Problem to work on:
The following entries are to be repeated exactly, and the pictures are to be left behind.

Material supplied:
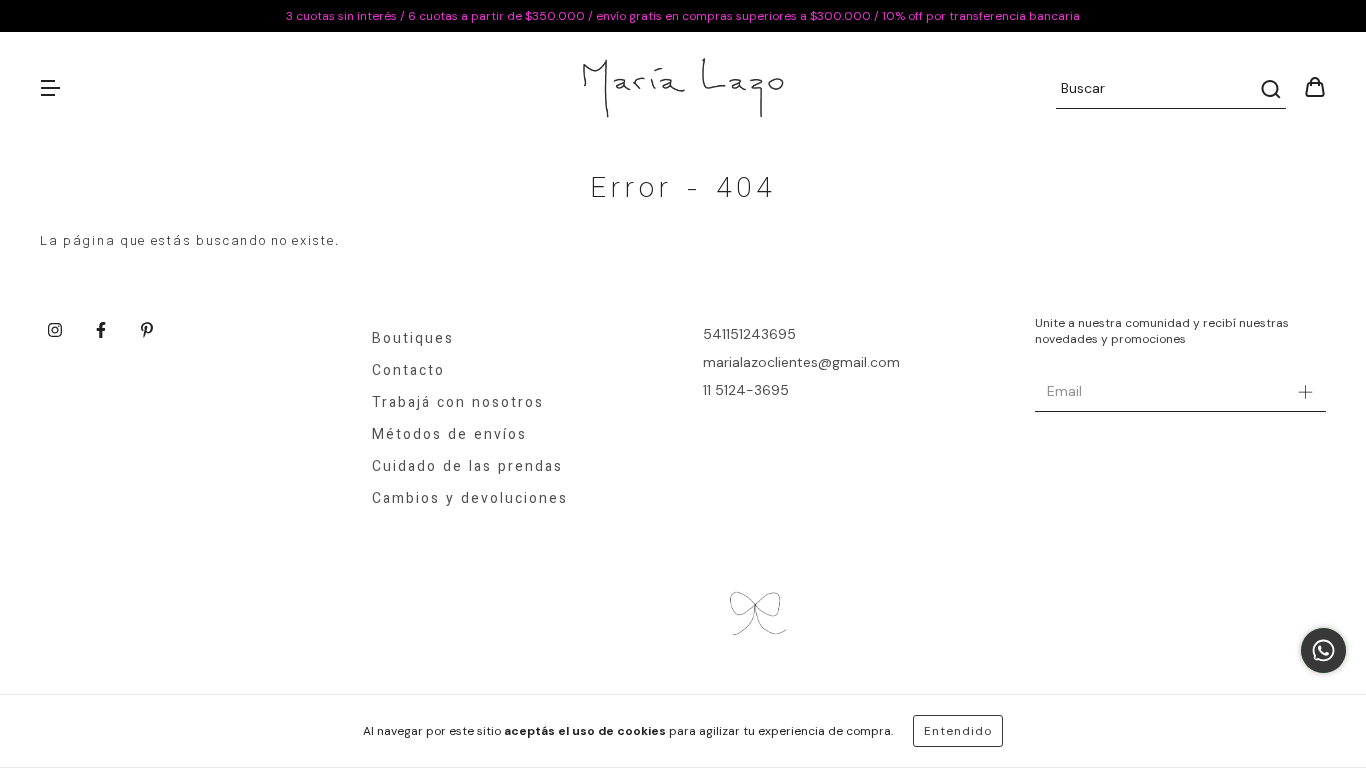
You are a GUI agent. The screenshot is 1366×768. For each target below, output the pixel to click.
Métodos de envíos (449, 436)
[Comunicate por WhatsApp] (1323, 650)
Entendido (958, 731)
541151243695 (749, 334)
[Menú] (50, 89)
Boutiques (413, 340)
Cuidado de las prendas (467, 468)
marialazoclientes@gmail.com (801, 362)
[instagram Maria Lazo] (55, 330)
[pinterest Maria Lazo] (147, 330)
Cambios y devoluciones (470, 500)
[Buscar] (1269, 89)
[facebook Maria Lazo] (101, 330)
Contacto (408, 372)
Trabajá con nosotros (458, 404)
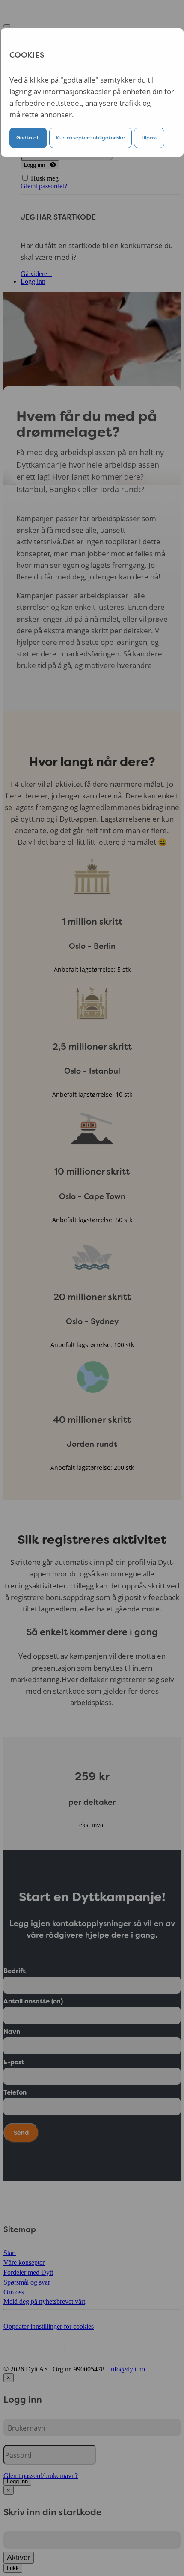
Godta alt (28, 137)
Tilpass (149, 137)
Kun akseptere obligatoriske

Worked solution:
You are a GUI agent. The screenshot is 1366×768. For each target below, output the pixel to click.
Métodos de envíos (449, 436)
[Comunicate por WhatsApp] (1323, 650)
Entendido (958, 731)
541151243695 (749, 334)
[Menú] (50, 89)
Boutiques (413, 340)
Cuidado de las prendas (467, 468)
marialazoclientes@gmail.com (801, 362)
[instagram Maria Lazo] (55, 330)
[pinterest Maria Lazo] (147, 330)
Cambios y devoluciones (470, 500)
[Buscar] (1269, 89)
[facebook Maria Lazo] (101, 330)
Contacto (408, 372)
Trabajá con nosotros (458, 404)
Godta alt (28, 137)
Tilpass (149, 137)
Kun akseptere obligatoriske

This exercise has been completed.